Last Friday (August 30), global doughnut and coffee company Dunkin’ Donuts found itself under heavy criticism after a model in blackface was featured in an advertising campaign. A human rights group deemed the ad racist and raised a stir, thus prompting the company to pull and apologize for the advertisement.
The Los Angeles Times spoke with Phil Robertson, deputy director of the Asia division of the Human Rights Watch organization, who blasted the company and Southeast Asia’s propensity to run racist ads.
From the Times:
Phil Robertson, deputy director of the Asia division of Human Rights Watch, said it’s “rather incredible that an international company like Dunkin’ Donuts” would run such an ad.

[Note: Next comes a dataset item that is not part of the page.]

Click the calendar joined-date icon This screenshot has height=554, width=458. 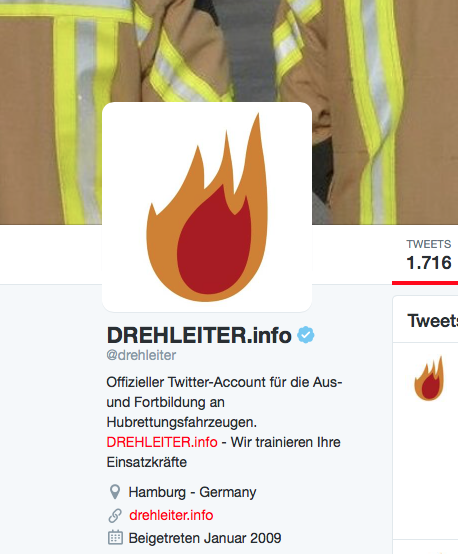[115, 538]
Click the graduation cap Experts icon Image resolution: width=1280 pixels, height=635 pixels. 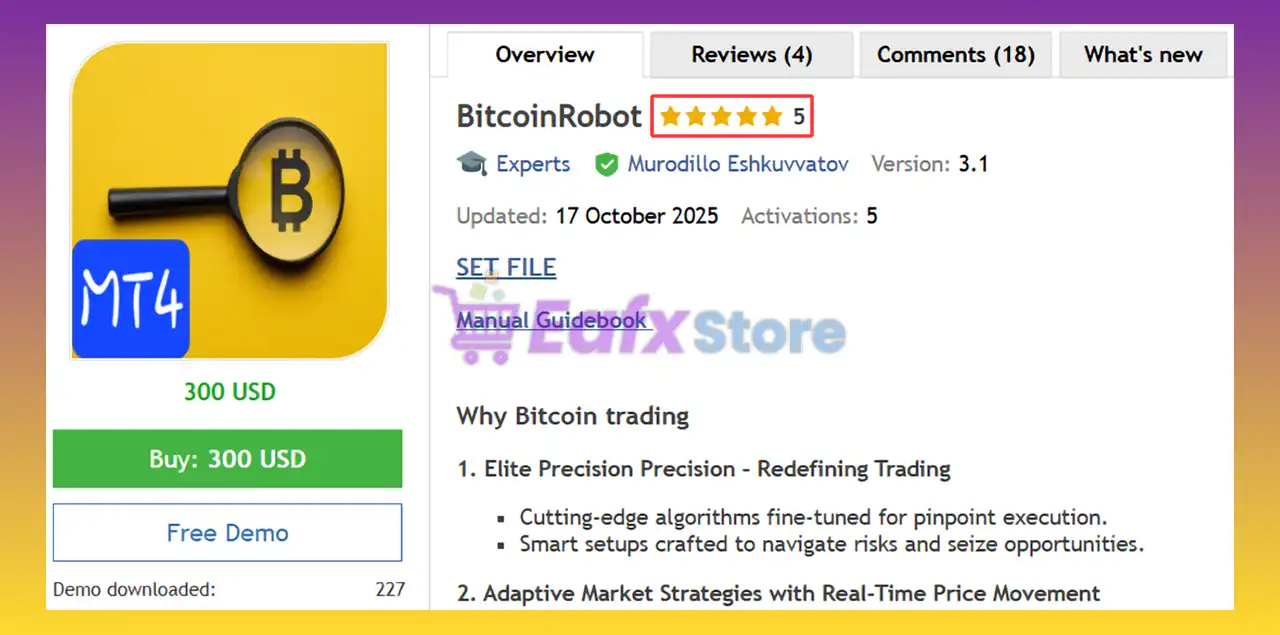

In a phone interview with The Times, he said the ad “fits into a long history of racist advertisements in Southeast Asia.
The ad, which worked to promote the “charcoal doughnut,” featured the blackface model wearing bright pink lipstick and appearing to have bitten the chocolate pastry. Karen Raskopf, chief communications officer for Dunkin’ Brands, issued a statement and said the company has pulled the ad from public view.
Dunkin’ Donuts recognizes the insensitivity of this spot,” Raskopf said. “On behalf of our Thailand franchisee and our company, we apologize for any offense it caused.”
Raskopf’s apology didn’t fall in line with Dunkin Donuts’ Thailand CEO Nadim Salhani’s thoughts, however.
“It’s absolutely ridiculous,” Salhani said to the AP. “We’re not allowed to use black to promote our doughnuts? I don’t get it. What’s the big fuss? What if the product was white and I painted someone white, would that be racist?”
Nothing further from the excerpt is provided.